(Goal 1): Return the part of the Pentridge prison article running from "The urban heritage" down to "keep a record.", copied word for word.
(Goal 2): Supply the next part of the article on Pentridge prison, picking up after its final sentence.

(Article):
□ □ □

A life sentence

Murders, bashings, rapes, floggings, and routine humiliation: the massive bluestone walls of Melbourne’s Pentridge prison enclosed an isolated and often barbaric world. Men were set to break rocks as punishment. Others were kept in isolation, and reacted by spreading their faeces over the prison walls – a protest known as a ‘bronze-up’. Women, imprisoned in the small and short-lived women’s section, somehow became pregnant. Mentally disturbed prisoners slashed themselves, or swallowed sharp objects, or cut off body parts. Others filled their cups with urine, or vomit, and hurled the contents at guards.

Australia’s last execution was there (Ronald Ryan in 1967); and the last flogging. From 1850 to 1997, Pentridge loomed over Melbourne, and became a byword across Australia for the horrors of jail.

The urban heritage specialist Rupert Mann was 15 or 16 when he first scaled the walls of Pentridge and began to explore inside the decommissioned prison.

Obscene graffiti that spoke of desperation and futility covered many of the walls and there was dust and filth and corrosion, but Mann, now 32, also began to see the raw and often unpalatable history of the place. When the Pentridge site was sold to developers and the destruction of many of the buildings began, he knew that he had to keep a record.

“It was important social history, and it was being destroyed”, he says. “I couldn’t have lived with myself if I hadn’t done it”.

So he began taking a series of stark and graphic photos and, in time, tracking down people who had connection to the jail – former prisoners, a journalist, a singer, a warden. He interviewed them at length and, adding their words to the photos, he has produced a book, “Pentridge, Voices from the Other Side” that tells the story of a prison where humanity was tested and men and women treated with routine brutality. He wrote the introductions to each of the narratives, which are told in the first person.

Actor and former inmate Jack Charles, in B Division. Pentridge. Picture: Rupert Mann.

Three of his interview subjects have since died, and Pentridge itself has been radically transformed in the years since he began the project.

□ □ □

(Click-target data):

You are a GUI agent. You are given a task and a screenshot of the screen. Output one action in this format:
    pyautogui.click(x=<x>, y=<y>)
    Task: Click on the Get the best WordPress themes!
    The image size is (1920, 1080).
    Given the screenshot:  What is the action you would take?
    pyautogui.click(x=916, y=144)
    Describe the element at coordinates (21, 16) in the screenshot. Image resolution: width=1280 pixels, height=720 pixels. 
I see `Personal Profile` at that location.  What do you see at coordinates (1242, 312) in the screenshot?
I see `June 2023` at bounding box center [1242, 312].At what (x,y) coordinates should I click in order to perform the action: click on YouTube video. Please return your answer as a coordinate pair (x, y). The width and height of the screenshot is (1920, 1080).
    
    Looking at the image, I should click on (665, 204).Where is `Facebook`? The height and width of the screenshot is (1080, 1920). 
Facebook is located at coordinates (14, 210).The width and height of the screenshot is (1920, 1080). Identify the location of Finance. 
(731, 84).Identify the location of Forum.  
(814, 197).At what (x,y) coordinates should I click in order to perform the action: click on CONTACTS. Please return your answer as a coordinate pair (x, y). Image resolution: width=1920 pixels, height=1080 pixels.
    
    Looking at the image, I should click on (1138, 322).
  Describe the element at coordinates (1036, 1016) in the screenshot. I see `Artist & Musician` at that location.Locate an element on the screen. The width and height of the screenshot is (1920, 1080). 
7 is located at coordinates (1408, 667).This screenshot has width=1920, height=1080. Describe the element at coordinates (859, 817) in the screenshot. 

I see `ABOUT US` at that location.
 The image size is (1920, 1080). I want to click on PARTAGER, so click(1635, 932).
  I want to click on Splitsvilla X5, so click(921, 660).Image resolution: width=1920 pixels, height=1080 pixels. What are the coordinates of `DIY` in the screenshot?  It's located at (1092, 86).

□ □ □

(Task output 1):
The urban heritage specialist Rupert Mann was 15 or 16 when he first scaled the walls of Pentridge and began to explore inside the decommissioned prison.

Obscene graffiti that spoke of desperation and futility covered many of the walls and there was dust and filth and corrosion, but Mann, now 32, also began to see the raw and often unpalatable history of the place. When the Pentridge site was sold to developers and the destruction of many of the buildings began, he knew that he had to keep a record.

(Task output 2):
“I was 23 when I started that book, and 24 or 25 when I interviewed most of these people, and that moment in my life I was really interested to ask how did you survive this place,” he says. “Then I thought if you could learn to survive Pentridge, then you could survive anything. And it’s not true, of course, because many prisoners say that learning to survive in prison is completely different to surviving in the outside world.”

Since it was first sold, various sections of the Pentridge site have changed hands a number of times, with a number of different stages of demolition. Mann says that these days soaring blocks of flats are in the works, and much of the prison’s history – especially the years since 1900 – is being papered over.

“Prison is the place where the human experience is distilled down to its essence,” he says, adding that exploring Pentridge and listening to the stories of despair and sheer wretchedness had weighed heavily on him. Nevertheless, he enjoyed the old-fashioned gumshoe journalist work of tracking down potential interview subjects and inviting them to tell their stories. In one case, he travelled to Kuala Lumpur to find out what had happened to a former inmate. In another, he combed through old phone books, visited possible street addresses, and searched social media sites for relatives.

Many of the people he contacted refused, and the only woman prisoner interviewed for the book insisted on anonymity.

When Mann had made the connection, he took these interview subjects back to Pentridge for photographs. He remembers Noel Tovey, now a recognised figure in the arts world as the first Aboriginal ballet dancer, and awarded with an AM, walking back into the prison where he was incarcerated in 1951 for the “abominable” act of buggery, and Brian Morley, who as a journalist saw Ronald Ryan hanged, going back to the scene of state-sanctioned homicide that haunted him for so many decades.

Ray Mooney outside B Division: his experiences there resulted in plays and books. Picture: Rupert Mann.

“To see Noel returning to cell for first time in almost 70 years, the cell where he tried to commit suicide, where his ancestors told him he would find a better life, to see him walk into that cell again and face that past, and to see Brian walk up to those gallows that horrified him and haunted him for almost his entire life: it was the antithesis of what the developers were doing, which was burying that history in order to make it palatable,” he says. “Noel and Brian were looking at it dead on”.

In recent times, Mexican-themed cocktail parties and fashion shows have been held at the blood-soaked site, and a two-hour ghost tour is on offer for $48 per visitor. At the same time, Mann says, a 19-storey block of apartments is planned for construction inside a small prison yard, surrounded by the massive blue-stone walls, with a watchtower at one corner.

Still, he adds, the current developers doing a better job at acknowledging the dark history of Pentridge than some of their predecessors, although many of the buildings associated with more recent memories of the site have already been demolished.

Although he understands something had to be done with Pentridge, simply because prime real estate in the middle of Melbourne could not simply be left to rot, he would have preferred a little more of the site’s tormented history to be preserved. “There’s a middle ground that could have been achieved”, he says. “Certain sections could have been left undeveloped, with more intensive development in other areas on the site”.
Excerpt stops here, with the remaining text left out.